Vereiste: Geef alle records hieronder weer als een JSON-lijst van strings, met één string per regel en zonder lege regels.

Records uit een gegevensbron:
--------------------------------------------------

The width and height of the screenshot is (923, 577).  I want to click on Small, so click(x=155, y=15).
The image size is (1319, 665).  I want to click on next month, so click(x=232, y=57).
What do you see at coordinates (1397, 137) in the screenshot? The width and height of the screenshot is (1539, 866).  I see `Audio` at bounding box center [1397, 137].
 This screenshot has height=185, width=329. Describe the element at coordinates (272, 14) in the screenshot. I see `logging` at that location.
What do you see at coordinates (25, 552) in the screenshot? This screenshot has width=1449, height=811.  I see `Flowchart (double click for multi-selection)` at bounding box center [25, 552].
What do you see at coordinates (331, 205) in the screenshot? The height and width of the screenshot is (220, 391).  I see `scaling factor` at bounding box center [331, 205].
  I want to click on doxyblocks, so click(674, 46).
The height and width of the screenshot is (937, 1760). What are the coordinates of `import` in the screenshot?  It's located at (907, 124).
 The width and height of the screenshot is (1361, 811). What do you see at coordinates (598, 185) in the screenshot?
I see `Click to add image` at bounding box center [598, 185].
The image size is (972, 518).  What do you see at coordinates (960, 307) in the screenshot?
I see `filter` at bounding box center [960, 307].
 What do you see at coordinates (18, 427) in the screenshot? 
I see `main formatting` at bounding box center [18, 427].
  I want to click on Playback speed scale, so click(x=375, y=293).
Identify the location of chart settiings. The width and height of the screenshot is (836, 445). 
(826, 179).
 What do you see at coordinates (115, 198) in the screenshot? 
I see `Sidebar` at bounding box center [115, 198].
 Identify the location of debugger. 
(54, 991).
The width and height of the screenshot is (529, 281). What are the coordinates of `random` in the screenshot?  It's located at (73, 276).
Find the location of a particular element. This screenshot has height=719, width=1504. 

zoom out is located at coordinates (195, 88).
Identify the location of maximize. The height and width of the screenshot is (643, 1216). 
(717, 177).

--------------------------------------------------

Volledig antwoord:
[
  "The width and height of the screenshot is (923, 577).  I want to click on Small, so click(x=155, y=15).",
  "The image size is (1319, 665).  I want to click on next month, so click(x=232, y=57).",
  "What do you see at coordinates (1397, 137) in the screenshot? The width and height of the screenshot is (1539, 866).  I see `Audio` at bounding box center [1397, 137].",
  " This screenshot has height=185, width=329. Describe the element at coordinates (272, 14) in the screenshot. I see `logging` at that location.",
  "What do you see at coordinates (25, 552) in the screenshot? This screenshot has width=1449, height=811.  I see `Flowchart (double click for multi-selection)` at bounding box center [25, 552].",
  "What do you see at coordinates (331, 205) in the screenshot? The height and width of the screenshot is (220, 391).  I see `scaling factor` at bounding box center [331, 205].",
  "  I want to click on doxyblocks, so click(674, 46).",
  "The height and width of the screenshot is (937, 1760). What are the coordinates of `import` in the screenshot?  It's located at (907, 124).",
  " The width and height of the screenshot is (1361, 811). What do you see at coordinates (598, 185) in the screenshot?",
  "I see `Click to add image` at bounding box center [598, 185].",
  "The image size is (972, 518).  What do you see at coordinates (960, 307) in the screenshot?",
  "I see `filter` at bounding box center [960, 307].",
  " What do you see at coordinates (18, 427) in the screenshot? ",
  "I see `main formatting` at bounding box center [18, 427].",
  "  I want to click on Playback speed scale, so click(x=375, y=293).",
  "Identify the location of chart settiings. The width and height of the screenshot is (836, 445). ",
  "(826, 179).",
  " What do you see at coordinates (115, 198) in the screenshot? ",
  "I see `Sidebar` at bounding box center [115, 198].",
  " Identify the location of debugger. ",
  "(54, 991).",
  "The width and height of the screenshot is (529, 281). What are the coordinates of `random` in the screenshot?  It's located at (73, 276).",
  "Find the location of a particular element. This screenshot has height=719, width=1504. ",
  "zoom out is located at coordinates (195, 88).",
  "Identify the location of maximize. The height and width of the screenshot is (643, 1216). ",
  "(717, 177)."
]